**Exercise prompt**
Below are records; copy every line among them that contains the word "computer".
**** Given data ****
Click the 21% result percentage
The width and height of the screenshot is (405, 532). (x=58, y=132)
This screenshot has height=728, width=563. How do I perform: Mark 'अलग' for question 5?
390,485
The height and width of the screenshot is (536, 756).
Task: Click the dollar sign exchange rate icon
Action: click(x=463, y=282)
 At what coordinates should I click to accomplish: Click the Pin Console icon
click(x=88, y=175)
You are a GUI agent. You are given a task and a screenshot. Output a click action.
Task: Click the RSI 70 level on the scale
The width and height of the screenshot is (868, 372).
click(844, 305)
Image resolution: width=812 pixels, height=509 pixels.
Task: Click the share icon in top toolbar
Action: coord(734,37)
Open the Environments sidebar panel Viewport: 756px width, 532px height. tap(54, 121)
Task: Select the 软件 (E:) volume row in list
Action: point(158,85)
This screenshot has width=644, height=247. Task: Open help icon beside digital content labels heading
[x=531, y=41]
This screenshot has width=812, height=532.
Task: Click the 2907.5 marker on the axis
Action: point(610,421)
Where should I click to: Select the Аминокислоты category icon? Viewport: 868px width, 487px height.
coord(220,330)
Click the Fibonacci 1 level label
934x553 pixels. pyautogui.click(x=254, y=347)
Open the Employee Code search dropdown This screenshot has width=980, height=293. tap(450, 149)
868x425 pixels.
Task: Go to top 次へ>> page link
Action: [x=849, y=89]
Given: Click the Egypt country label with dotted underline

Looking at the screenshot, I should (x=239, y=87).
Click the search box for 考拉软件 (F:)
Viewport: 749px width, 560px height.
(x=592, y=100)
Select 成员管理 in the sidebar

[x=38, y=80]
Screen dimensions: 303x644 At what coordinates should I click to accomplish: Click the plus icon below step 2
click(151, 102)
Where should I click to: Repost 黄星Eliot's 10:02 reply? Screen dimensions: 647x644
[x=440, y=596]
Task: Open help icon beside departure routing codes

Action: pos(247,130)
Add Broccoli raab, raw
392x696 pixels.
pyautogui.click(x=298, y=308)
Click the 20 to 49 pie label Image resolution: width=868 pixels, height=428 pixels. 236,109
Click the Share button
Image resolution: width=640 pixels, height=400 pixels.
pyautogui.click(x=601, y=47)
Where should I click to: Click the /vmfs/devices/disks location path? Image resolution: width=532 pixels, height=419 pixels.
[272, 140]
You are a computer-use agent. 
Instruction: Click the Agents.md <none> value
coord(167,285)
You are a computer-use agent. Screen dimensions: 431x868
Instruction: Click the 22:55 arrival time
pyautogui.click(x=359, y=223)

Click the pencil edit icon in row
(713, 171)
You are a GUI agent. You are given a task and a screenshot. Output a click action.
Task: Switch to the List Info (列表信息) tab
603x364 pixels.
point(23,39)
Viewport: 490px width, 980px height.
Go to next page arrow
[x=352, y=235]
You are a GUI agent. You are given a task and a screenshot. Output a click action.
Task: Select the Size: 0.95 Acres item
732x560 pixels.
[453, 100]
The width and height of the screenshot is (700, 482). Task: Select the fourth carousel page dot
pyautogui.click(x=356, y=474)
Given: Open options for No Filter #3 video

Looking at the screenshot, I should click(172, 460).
****
**The answer**
You are a computer-use agent. 
You are a computer-use agent. Screen dimensions: 431x868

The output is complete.